Improving file load performance in Amazon Aurora MySQL
In this post, we show techniques to improve data load performance when ingesting data from flat files into Amazon Aurora MySQL-Compatible Edition. A .csv file can be considered an example of flat file.
Amazon Aurora is a MySQL and PostgreSQL-compatible relational database built for the cloud. Aurora combines the performance and availability of traditional enterprise databases with the simplicity and cost-effectiveness of open-source databases. Amazon Aurora MySQL is compatible with MySQL 5.6, MySQL 5.7 and with MySQL 8.0.
Aurora MySQL-Compatible offers different methods to ingest text file data, but importing large files can become problematic as those files grow in size. That happens because of the effect of sub-optimal design of the data model, which increases the overhead when loading data. Some data load practices can also prevent the engine from operating at its full potential.
To solve this problem, we make use of proper file placement, parallelism and data modeling techniques to extract the best performance from data load into Aurora MySQL.
We will show how each of those things impacts the overall performance of flat file ingestion in Amazon Aurora MySQL. Here we will teach best practices for data loading and the mechanisms you can use to load data efficiently into Aurora MySQL.
Most determining factors for flat file data load performance
There are design choices and data loading mechanisms that will determine how fast the data can be loaded.
Below are the main factors that influence data loading performance:
- Data loading mechanisms
- Presence and design of a Primary Key
- Loading data in parallel
- File content order
- Number/design of Secondary Keys
- Integrity checks (unique_checks/foreign_key_checks)
Real-world situations will be a combination of the above scenarios. Here you will see the relevance and impact of each isolated item.

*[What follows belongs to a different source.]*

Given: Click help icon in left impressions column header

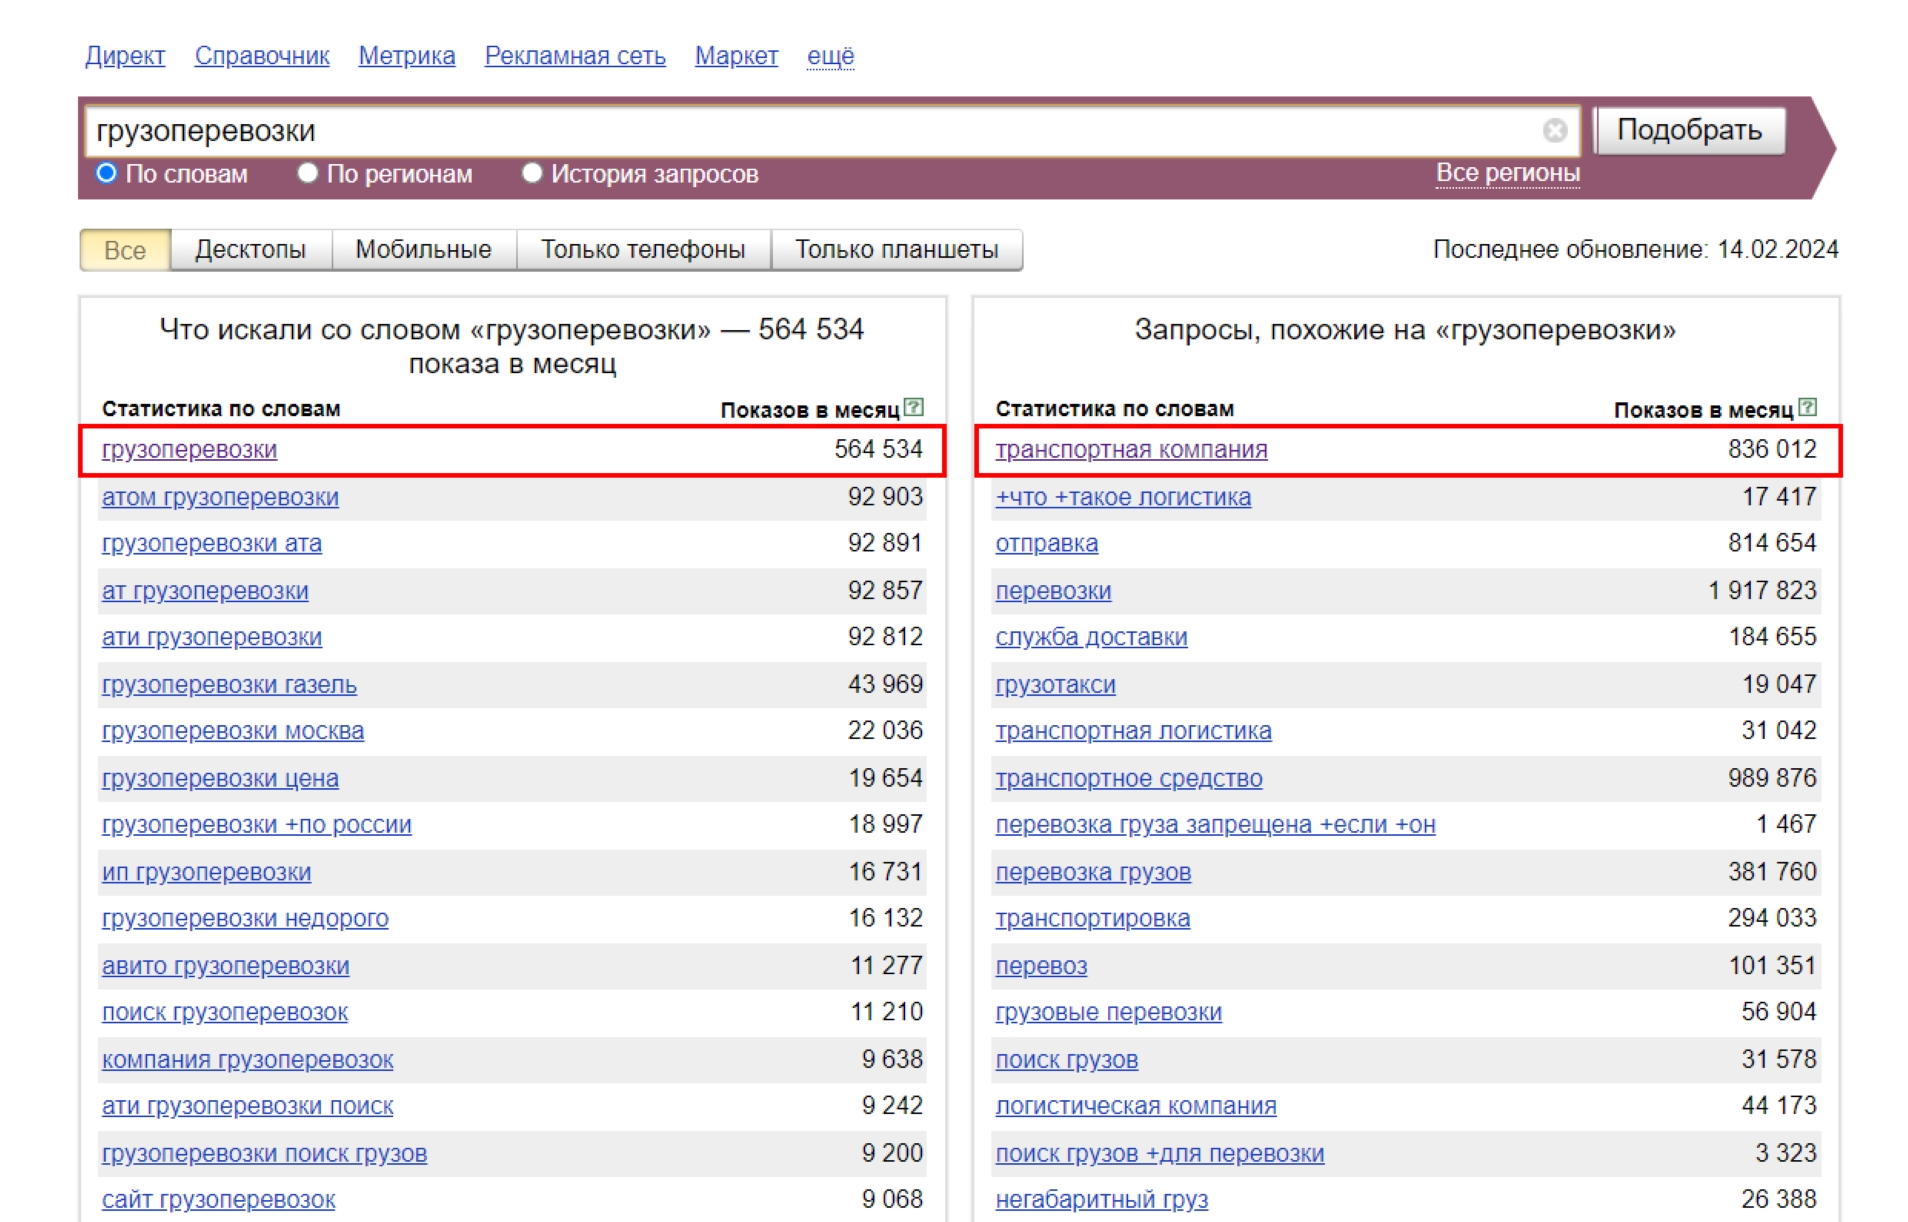Looking at the screenshot, I should pyautogui.click(x=913, y=408).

For the tests we used a db.r6g.4xlarge instance running Aurora MySQL (MySQL 8.0 Compatible). This instance offers 16 vCPU and 128 GB of memory, powered by AWS Graviton 2 processors.
Data Loading Mechanisms
In Aurora MySQL you can use two methods to load data from text files:
- LOAD DATA LOCAL INFILE
- LOAD DATA FROM S3
LOAD DATA LOCAL INFILE is a popular method used to ingest flat file data. This method reads from a file that is local to the database client machine and writes to a desired table. It offers good overall performance and is a popular data load method, not only in Aurora MySQL but in community MySQL as well, including Amazon Relational Database Service (Amazon RDS) for MySQL.
With this load method, the compute capacity, network and concurrent workload of your client machine has direct impact on the data load speed. You must also consider where to place your client machine. In the case of Amazon Elastic Compute Cloud (Amazon EC2) instances, you should place it on the same Availability Zone as the Aurora MySQL writer DB instance for improved network performance, as well as to reduce inter-AZ data transfer costs.

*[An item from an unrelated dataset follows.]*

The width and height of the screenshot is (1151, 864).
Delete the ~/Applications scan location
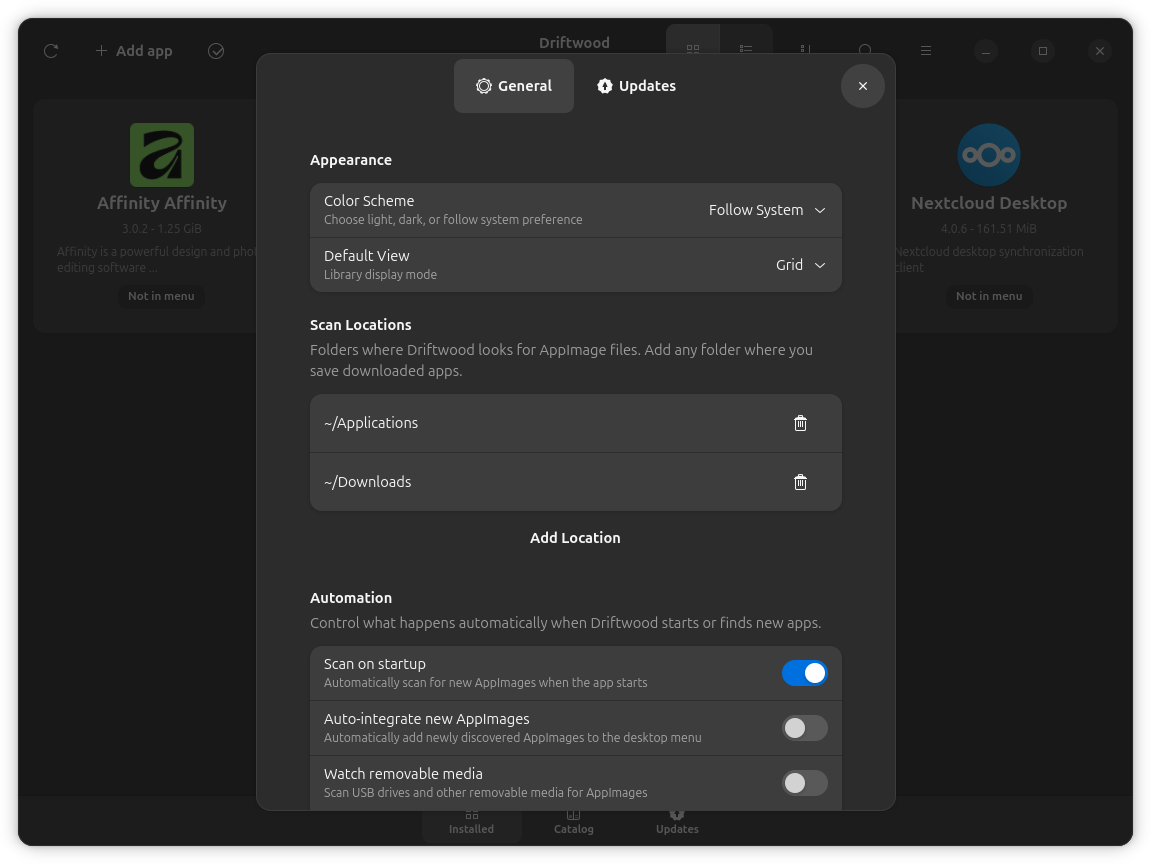click(800, 423)

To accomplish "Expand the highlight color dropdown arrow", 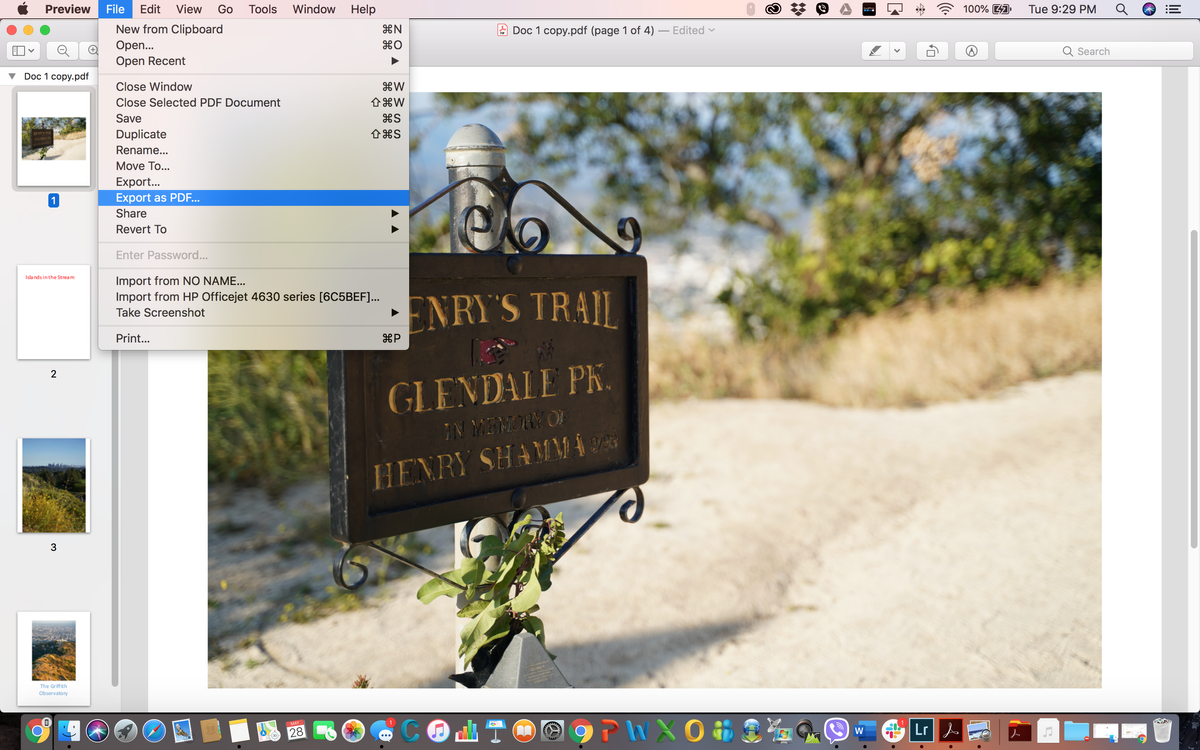I will pos(897,51).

LOAD DATA FROM S3 is Amazon Aurora MySQL’s specific method to ingest flat file data. When using Amazon Simple Storage Service (Amazon S3) as your file store option you can set data lifecycle policies, replication, versioning, access controls and easily integrate with other parts of your application that runs on other services on the AWS infrastructure. Because Amazon S3 Buckets are not mapped to specific Availability Zones you don’t have to think about where to place the file (but the S3 Bucket must be in the same AWS Region as your Aurora MySQL-Compatible cluster). In this case it doesn’t matter if your client machine is small or busy with other tasks because the heavy work is done between Aurora and S3. Reliability is higher when placing the file on S3 because it doesn’t depend on how reliable the client/network is.
When employing the best practices, both options offer similar performance. LOAD DATA FROM S3 is the superior method in most situations because of the additional resiliency, less management overhead when using S3 built-in features described earlier and integration with other AWS services. Specially if the files must be generated by another system, allowing such files to be generated directly in Amazon S3 saves time and effort.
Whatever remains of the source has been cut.